> Task brief
What is wanted is every line below from the one with "Task: Open the Fotoknudsen store logo tile" up to and including the one with "Given: Toggle Examine mode with E button", retyped exactly, pictures excluded, nothing else.

> Records to use
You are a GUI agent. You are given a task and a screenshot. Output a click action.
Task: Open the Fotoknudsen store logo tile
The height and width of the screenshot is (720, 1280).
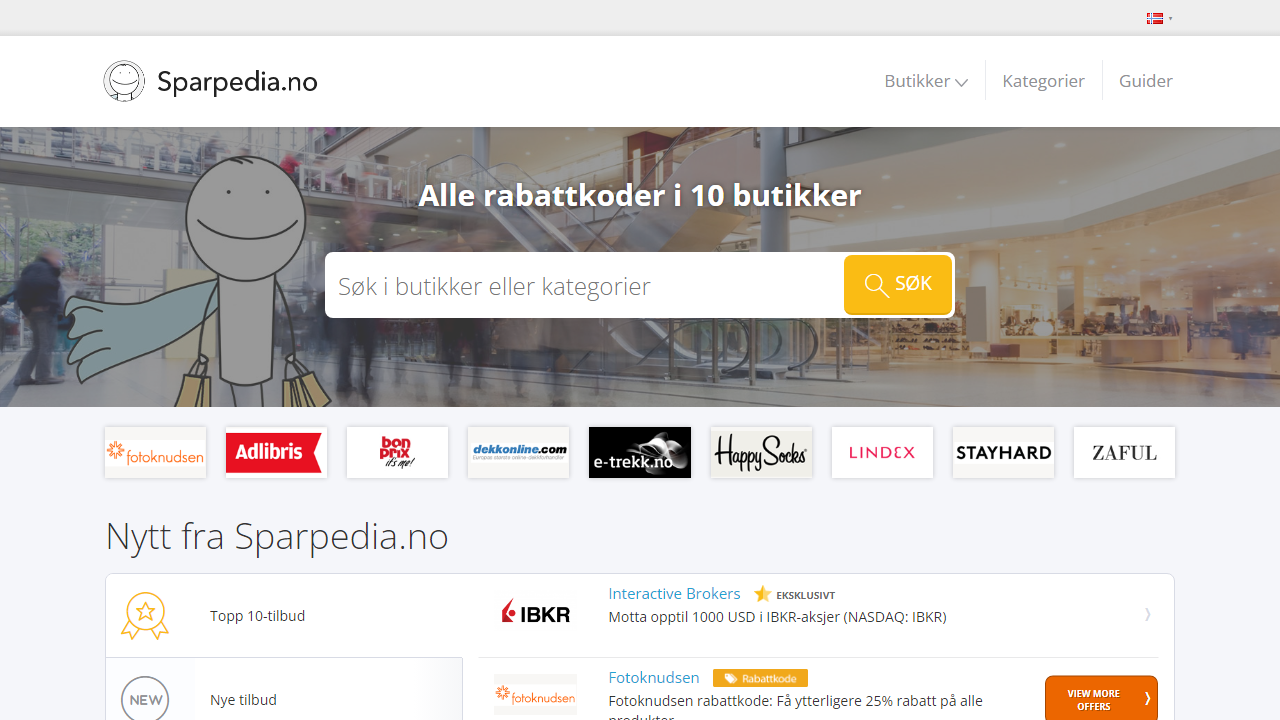(x=155, y=452)
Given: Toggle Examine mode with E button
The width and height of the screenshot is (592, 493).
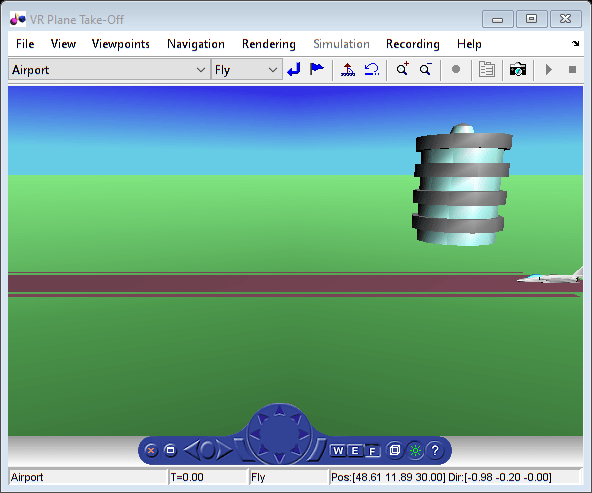Looking at the screenshot, I should [x=355, y=450].
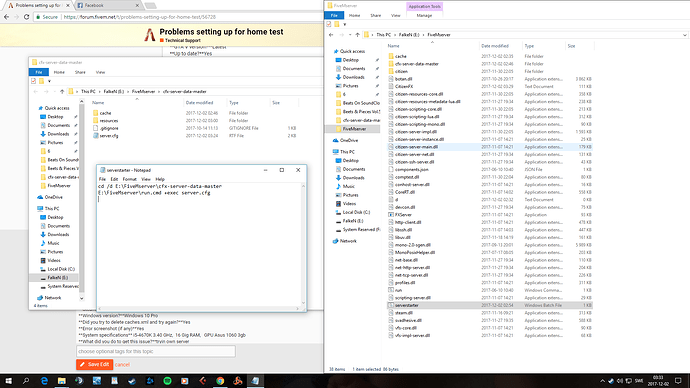
Task: Switch to Manage tab under Application Tools
Action: pyautogui.click(x=424, y=15)
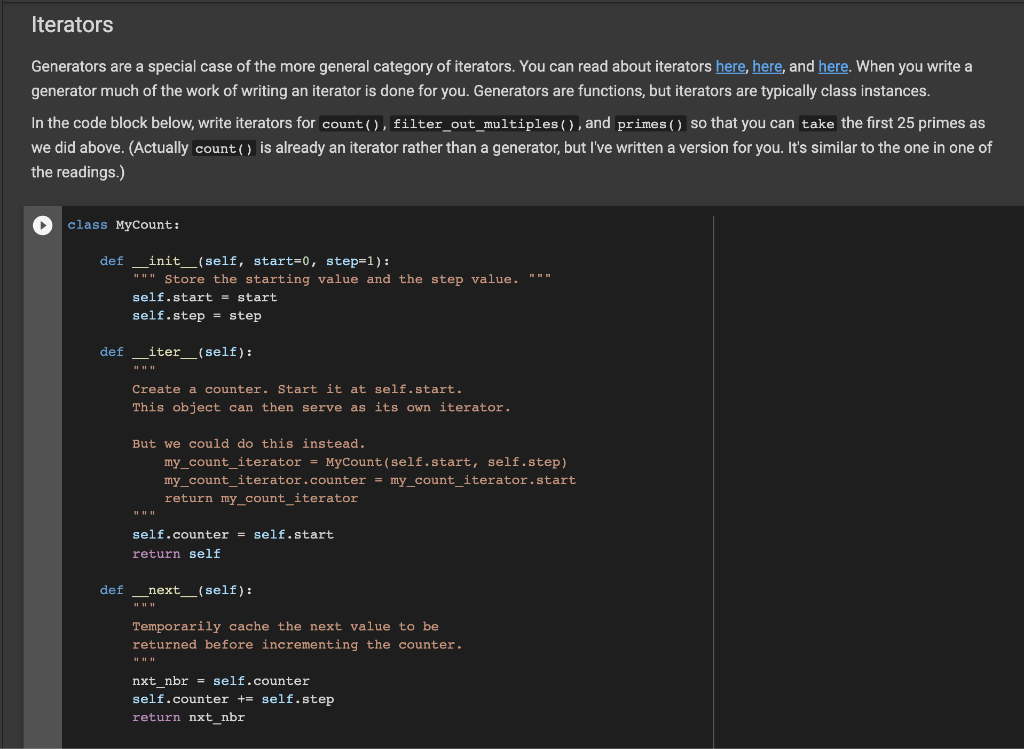Click the highlighted take keyword
The height and width of the screenshot is (749, 1024).
point(817,123)
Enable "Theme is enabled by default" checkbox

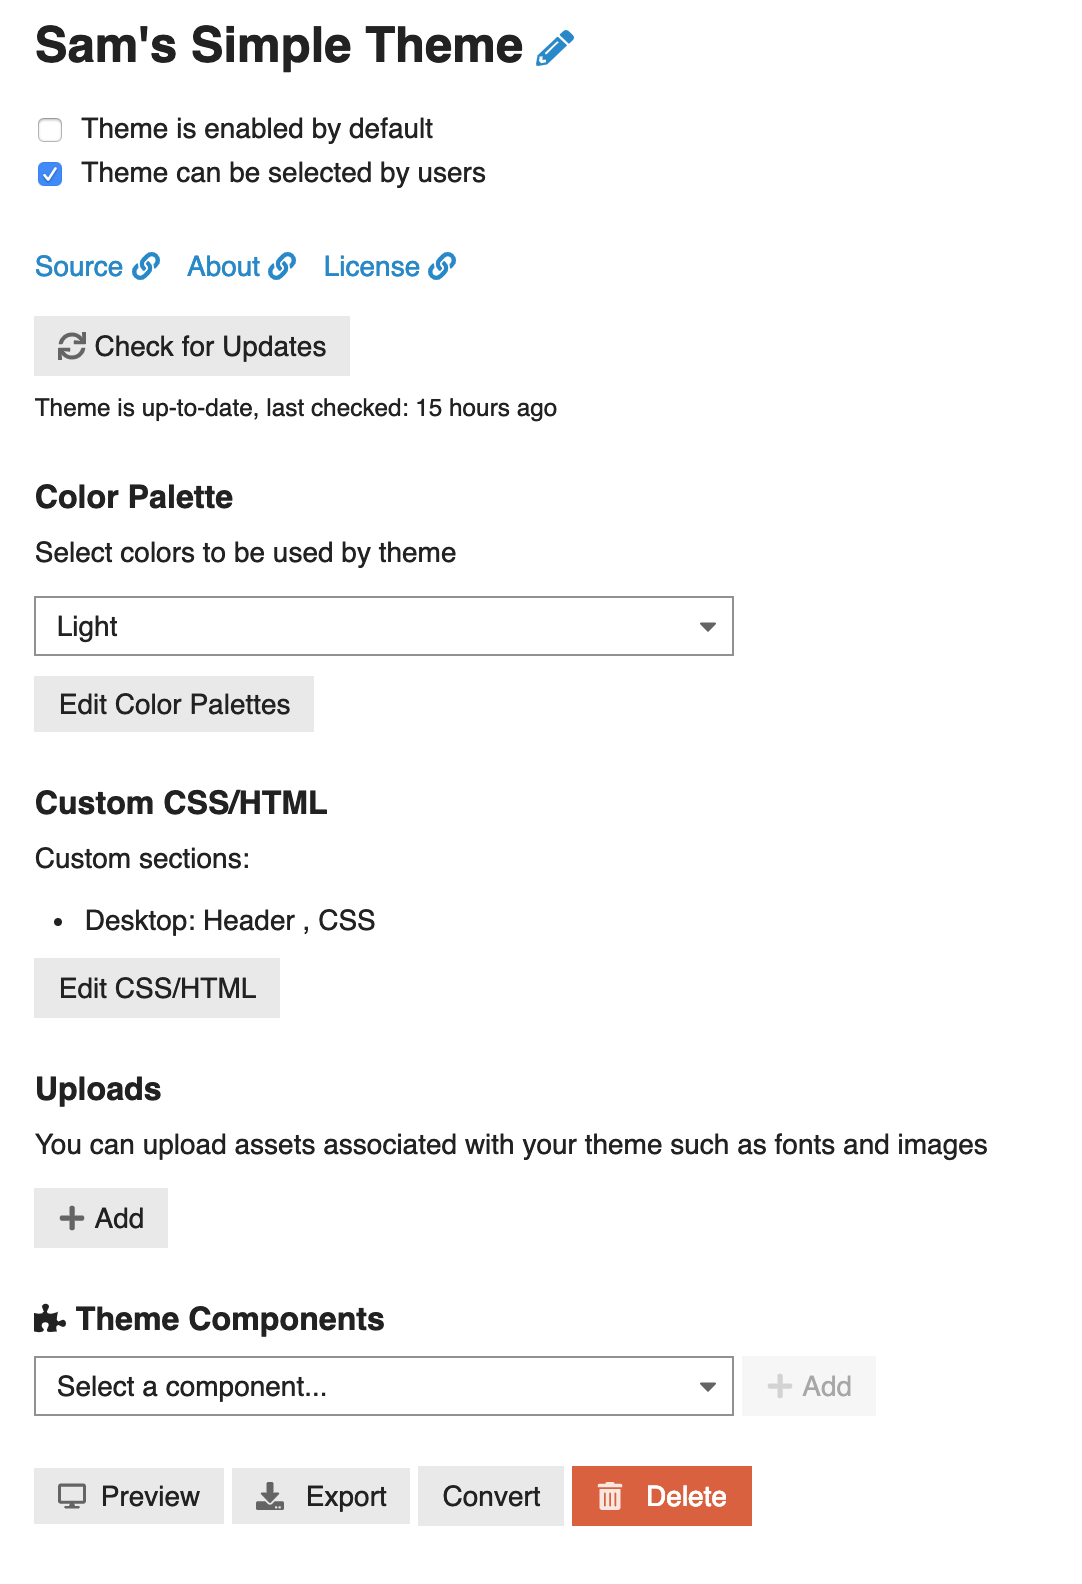coord(50,130)
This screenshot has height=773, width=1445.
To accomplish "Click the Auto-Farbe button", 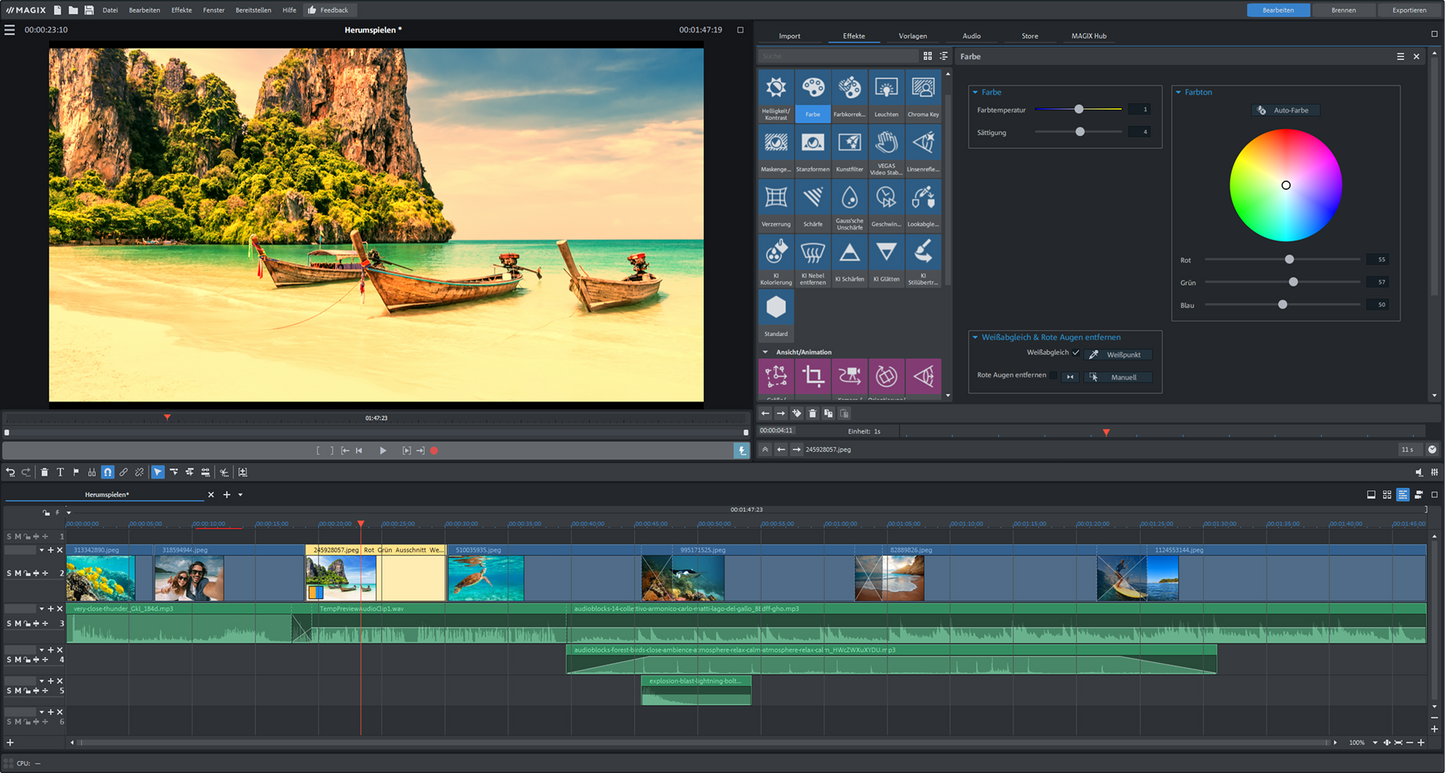I will (x=1286, y=110).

> Solution
Task: Open the Fotoknudsen store logo tile
The height and width of the screenshot is (720, 1280).
(x=155, y=452)
Given: Toggle Examine mode with E button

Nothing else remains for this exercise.